Мы не знаем, кто из сотрудников русской дипломатической миссии в Лондоне был выбран для исполнения важной миссии. Не исключено, что это был приятель Пушкина Николай Кривцов, пользовавшийся исключительным доверием Каподистрии{795}. Однако очевидно, что одним сотрудником Министерство иностранных дел не ограничилось: в помощь Каподистрии из Петербурга был отправлен капитан Трубецкой, прекрасно знавший английский язык{796}. Иначе сложно объяснить присутствие гвардейского капитана на дипломатическом корабле, выполнявшем секретную миссию, суматоху и тайну, с какими совершалась эта отправка.

Каподистрия, согласно документам, поднялся на борт «Гектора» во французском Гавре и прибыл на нем в Гримсби. Оттуда, уже сухим путем, он отправился в Лондон — очевидно, в сопровождении Трубецкого. По крайней мере, точно известно, что в Лондоне Трубецкой был: об этом как о само собой разумеющемся факте он сообщил в письме своему приятелю Николаю Тургеневу{797}.

Однако миссия Каподистрии не удалась: взвесив все обстоятельства, опытный дипломат даже не стал предлагать персу ехать вместе с ним в Россию. Шахский посол покинул Лондон лишь год спустя, в марте 1820-го. Сам же Каподистрия вернулся в Гримсби, «Гектор» и «Олимп» подняли якоря и покинули территориальные воды Англии. Однако в Петербург статс-секретарь не поплыл: согласно его собственным запискам, он «в Данциге вышел на берег и отправился в Варшаву ожидать прибытия государя, которое должно было последовать в конце сентября месяца»{798}.

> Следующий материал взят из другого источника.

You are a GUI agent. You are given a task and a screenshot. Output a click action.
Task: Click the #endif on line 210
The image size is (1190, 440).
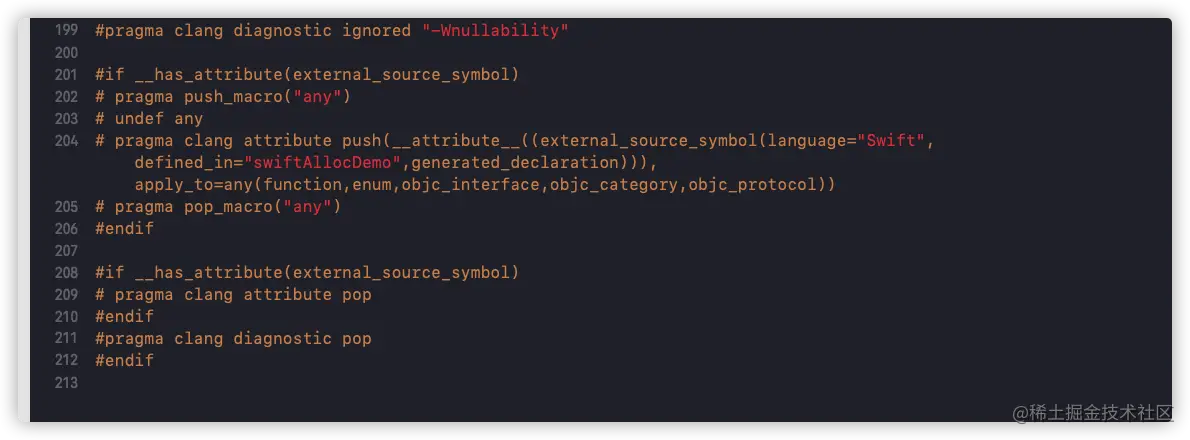[124, 316]
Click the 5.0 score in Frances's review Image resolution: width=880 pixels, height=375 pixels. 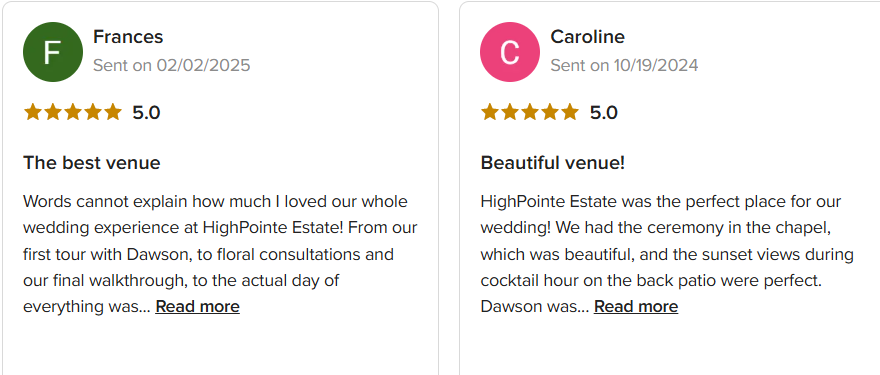coord(146,113)
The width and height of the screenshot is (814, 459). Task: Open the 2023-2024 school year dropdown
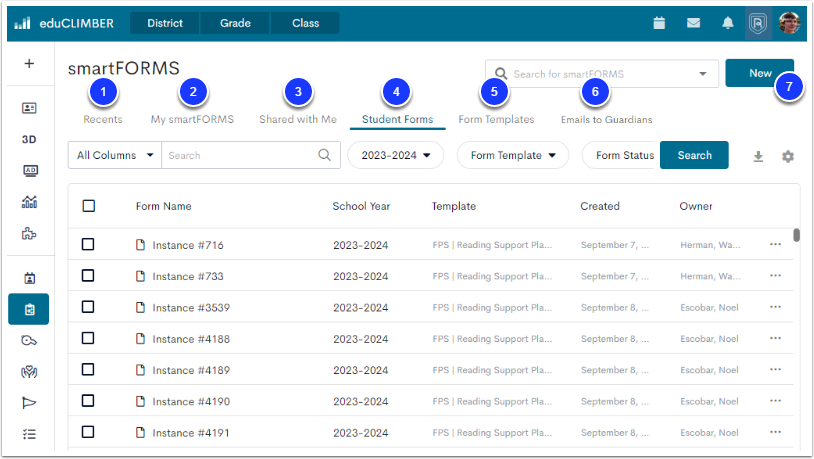pyautogui.click(x=395, y=155)
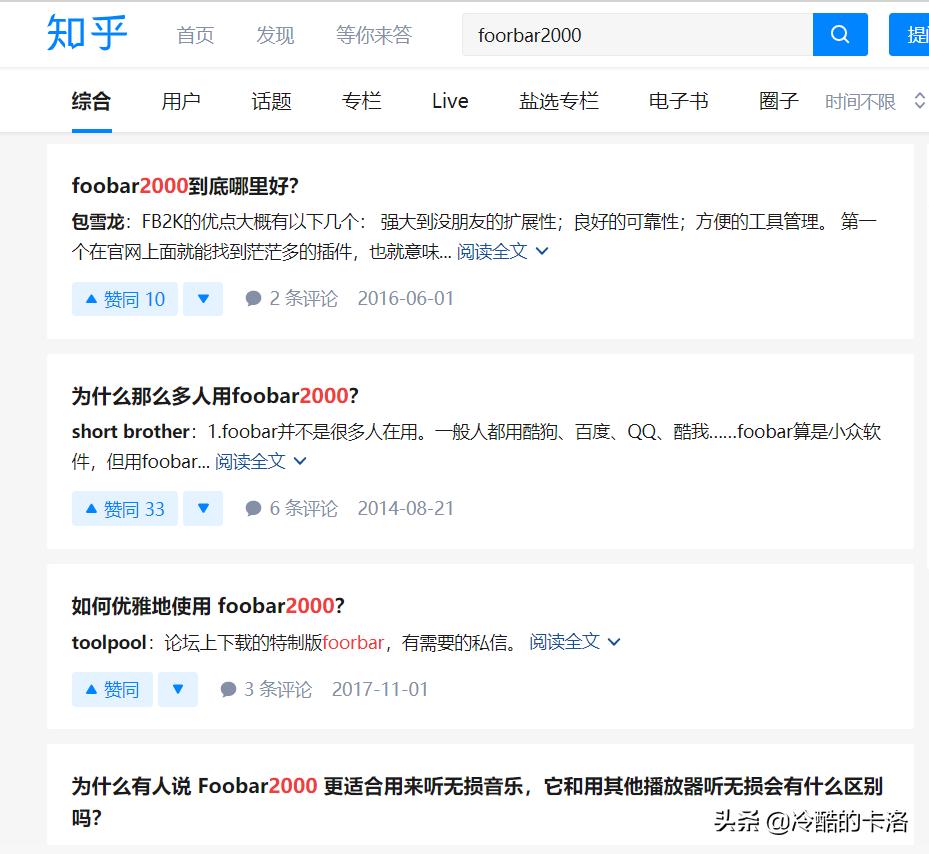Screen dimensions: 929x854
Task: Toggle downvote on short brother's answer
Action: pos(203,508)
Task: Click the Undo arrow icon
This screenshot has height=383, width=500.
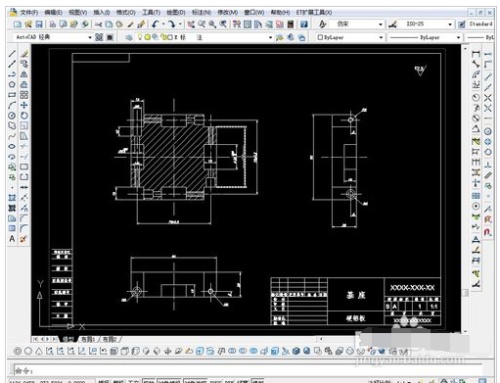Action: [x=155, y=24]
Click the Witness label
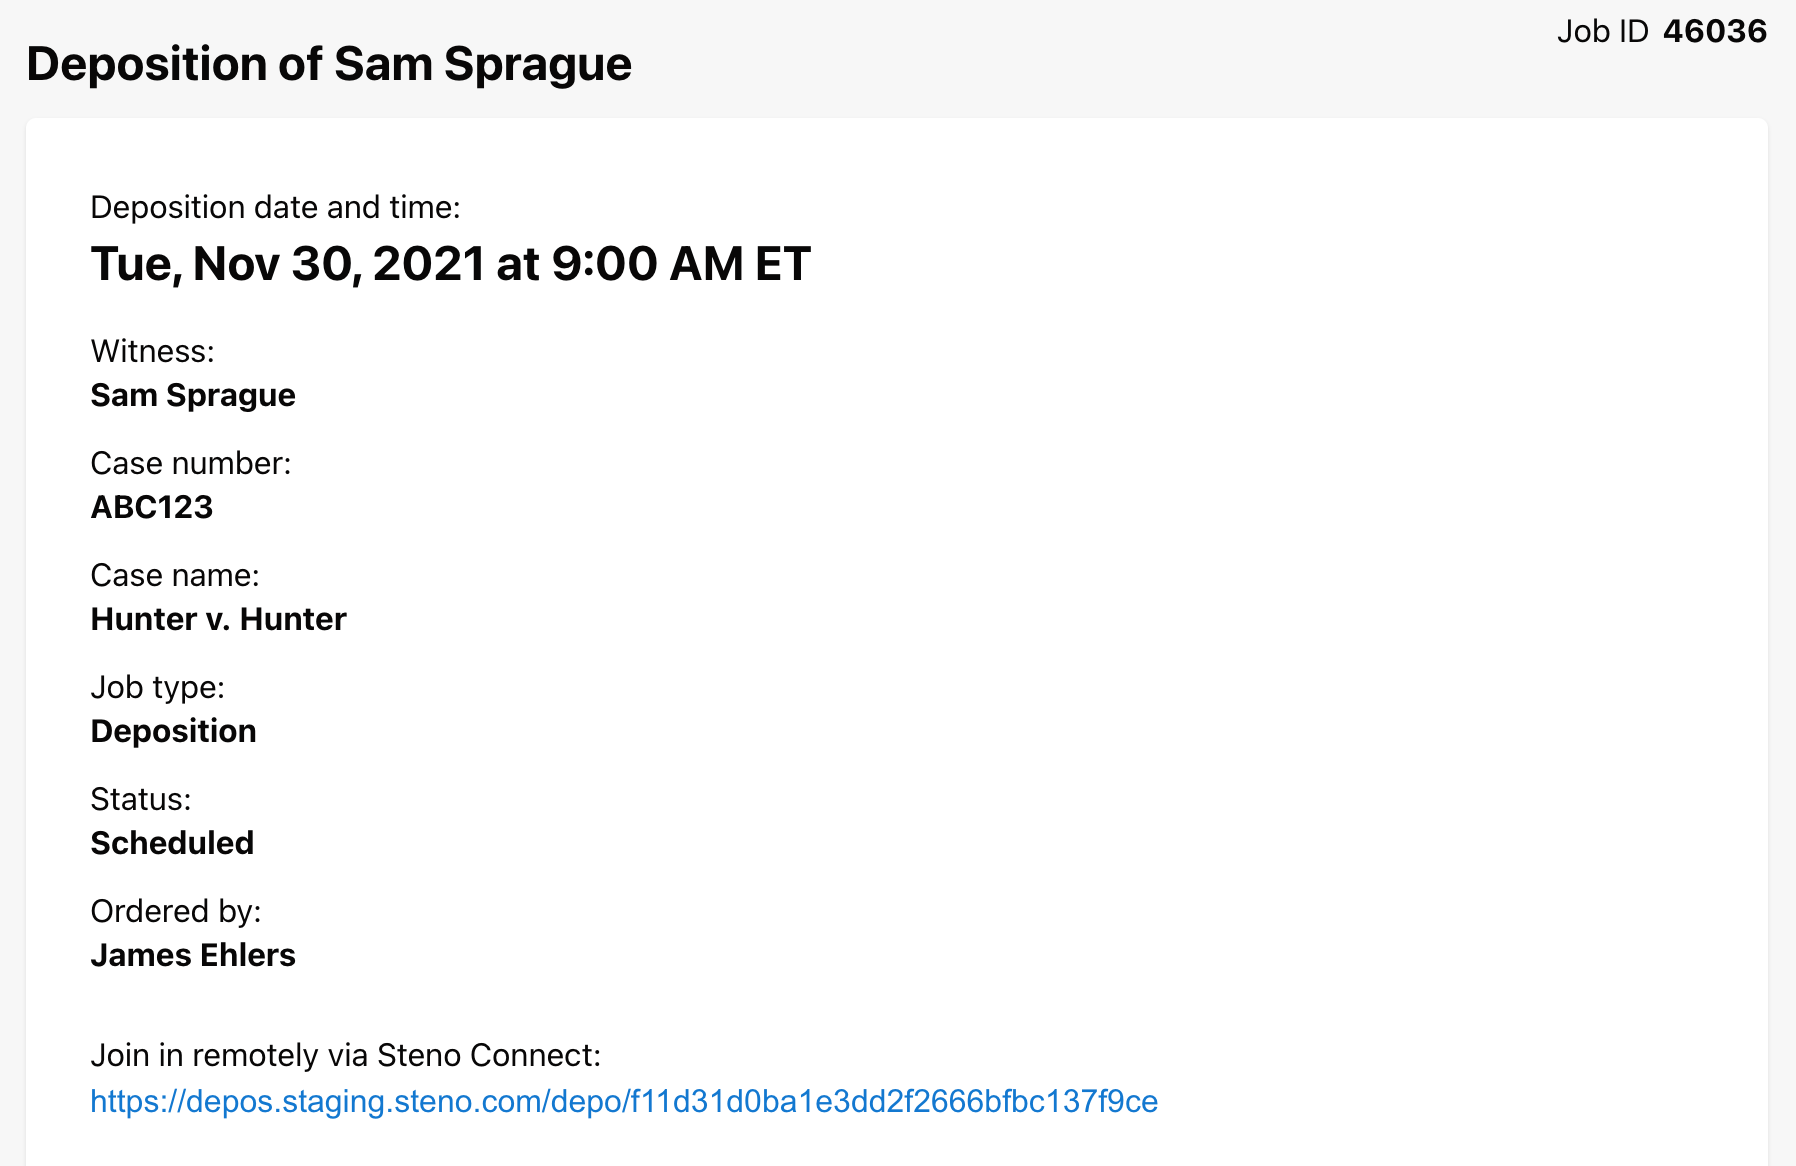 pyautogui.click(x=153, y=351)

На обратном пути Трубецкого на «эскадре» уже не было. Очевидно, когда стало ясно, что сопровождать Абуль Хасан-хана в Россию не придется, он реализовал идею отдыха, уехав во Францию. В сентябре 1819 года он был уже в Париже — об этом свидетельствует письмо, отправленное Трубецким другому своему приятелю, Ивану Толстому. Во французской столице он жил, по его собственным словам, «мирно», «занимался слушанием курсов естественных наук, физики, химии, механики… иногда ходил слушать известнейших профессоров по другим частям; ходил на некоторые лекции в Политехническое училище»{799}. В Париже князь женился: его избранницей стала графиня Катерина Лаваль, дочь французского эмигранта и крупного чиновника сразу двух российских министерств: иностранных дел и просвещения.

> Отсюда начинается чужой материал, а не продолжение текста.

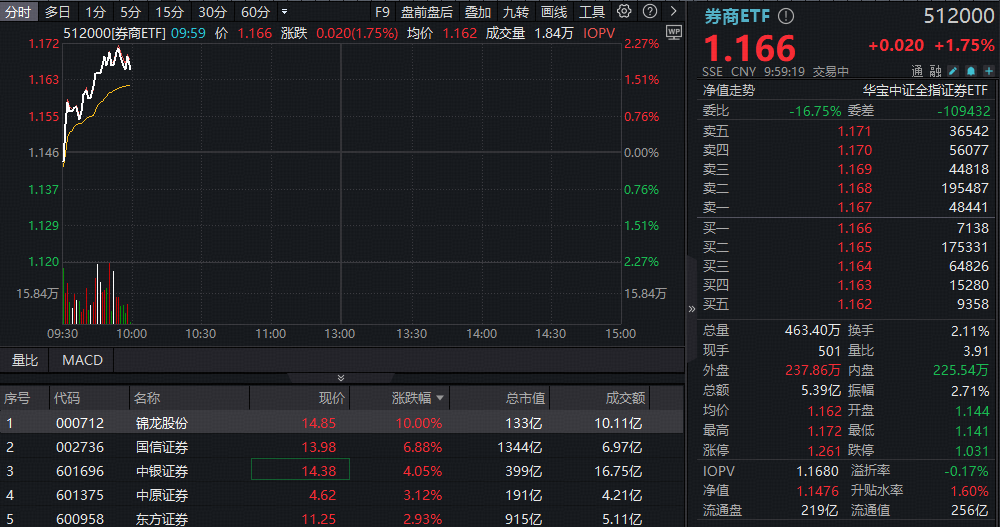
Task: Toggle the 叠加 overlay option
Action: (x=478, y=12)
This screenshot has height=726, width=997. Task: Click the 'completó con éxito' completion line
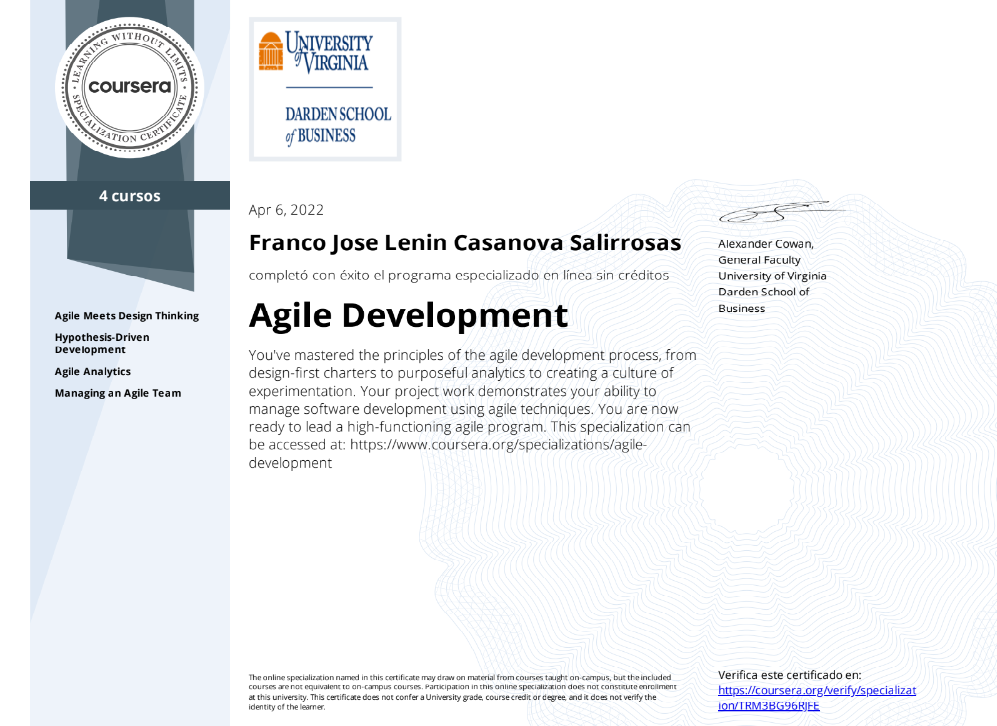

Пока Трубецкой был за границей, в России произошла (октябрь 1820 года) «семеновская история». Как известно, после беспорядков полк был раскассирован: солдаты и офицеры переведены в армейские полки. Даже для тех офицеров, которые по каким-то причинам в тот момент находились вне Петербурга, «история» закончилась серьезным понижением служебного статуса. К примеру, штабс-капитан Семеновского полка Матвей Муравьев-Апостол служил на Украине адъютантом малороссийского генерал-губернатора Николая Репнина и к беспорядкам в столице никакого отношения не имел, но спустя год без всяких объяснений стал майором армейского Полтавского полка{800}. Ему не оставалось ничего другого, как подать в отставку — чего, кстати, не могли себе позволить те, кто в момент восстания находился «при полку налицо», лишенные права не только на отставку, но даже на отпуск.

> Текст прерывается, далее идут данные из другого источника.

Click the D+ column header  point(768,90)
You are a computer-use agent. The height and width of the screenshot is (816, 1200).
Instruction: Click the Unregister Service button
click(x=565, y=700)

Однако Трубецкого правительственные репрессии не коснулись вовсе. Он тоже был переведен — но в лейб-гвардии Преображенский полк, считавшийся по старшинству гвардейских полков наравне с Семеновским. Через несколько месяцев после возвращения из-за границы он получил чин полковника{801}.

Неясно, почему Трубецкой так тщательно скрывал свою секретную миссию 1819 года надопросах Следственной комиссии по делу декабристов. Возможно, он не хотел признаваться в отношениях с Нессельроде и Каподистрией и тем порождать ненужные вопросы; возможно также, что он общался в Лондоне с тем или с теми, о ком следователям знать не полагалось.

Но более правдоподобным представляется другое объяснение. Умный и опытный заговорщик, он не мог не понимать, что раскрытие антиправительственного заговора всегда вызывает вопросы об «иностранном влиянии» и «иностранных деньгах». В отношении Трубецкого такие вопросы ставились с первого дня следствия: его арест сопровождался крупным дипломатическим скандалом. Князь был взят под стражу в доме своего близкого родственника, австрийского посла в России графа Людвига Иозефа фон Лебцельтерна, а потому в аресте принимал участие сам Нессельроде. Вскоре после этого инцидента австрийский посол был отозван из России. И Трубецкому явно не хотелось добавлять к «австрийскому следу» в своей деятельности еще и «английский след».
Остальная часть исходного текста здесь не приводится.